Due to the design of our study as a retrospective chart review, several methodological shortcomings are inherent. As placebo effects observed in headache management can reach up to 50% in individuals [43] and invasive procedures are likely to have even higher placebo rates, we cannot exclude that our observations are mainly driven by placebo response. Nevertheless, sustained benefits in some patients lasting up to 2 months or more argue against pure placebo-mediated effects. Similar latencies have been observed in a small double-blind trial in patients with cervicogenic headache, who showed significantly prolonged pain-free periods after repeated occipital and supraorbital nerve block [3] and a single case with trigeminal neuropathic pain with substained benefit for 4 months [19]. Likewise, in a double-blind placebo-controlled trial a single suboccipital injection of betamethasone in patients with cluster headache led to prolonged effects with remission periods of up to 26 months [10]. Fluctuations in the natural course (as can be frequently seen in trigeminal neuralgia as an episodic disease) cannot be excluded and would require a controlled design. As only patients with complete datasets were included, this infers the risk of selection bias. In addition, results were not corrected for psychological comorbidity as this would be beyond the scope of a chart review.

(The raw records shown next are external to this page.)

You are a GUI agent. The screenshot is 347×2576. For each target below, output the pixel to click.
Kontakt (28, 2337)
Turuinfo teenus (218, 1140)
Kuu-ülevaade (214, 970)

Implications for clinical practice and future perspectives

Treating patients with facial pain is challenging and may involve combining several drugs at higher dosages. Especially in elderly and frail patients preventive medication is often problematic as most of them are already on polypharmacy. In a sample of elderly internal patients in Austria, the mean number of drugs taken on admission was 7.5 per patient [44]. Adding more drugs can induce severe side effects and cause unpredictable interactions. Especially anticonvulsants (carbamazepin, oxcarbazepine, phenytoin, and valproate) or tricyclics (amitriptyline) can be hazardous in elderly as they induce or inhibit drug metabolism. Furthermore, most of these routinely used drugs cause side effects particularly problematic in elderly such as ataxia, arrhythmia and cognitive impairment. Thus, ONBs could be beneficial as a well-tolerated add-on therapy to bridge changes in preventive therapy and can lead to sustained effects alone in some individuals. However, it is important that results of this small retrospective trial should be interpreted with caution as subjects were not prospectively enrolled into a randomized placebo-controlled blinded trial.

Conclusion

Occipital nerve block seems to be more effective in trigeminal neuralgia than in trigeminal neuropathic pain and persistent idiopathic facial pain. It seems plausible to use this method not only in patients with headache but also in patients with craniofacial neuralgias. Given that side effects are mild and that the procedure is minimally invasive, we suggest using this method before considering more invasive approaches such as thermocoagulation or vascular decompression. Moreover, it could be helpful for transient prophylactic treatment during dose escalation of first-line drugs (such as carbamazepine). However, as placebo effects are known to be high in chronic pain, results have to be interpreted with caution and randomized controlled studies are mandatory to confirm these preliminary results.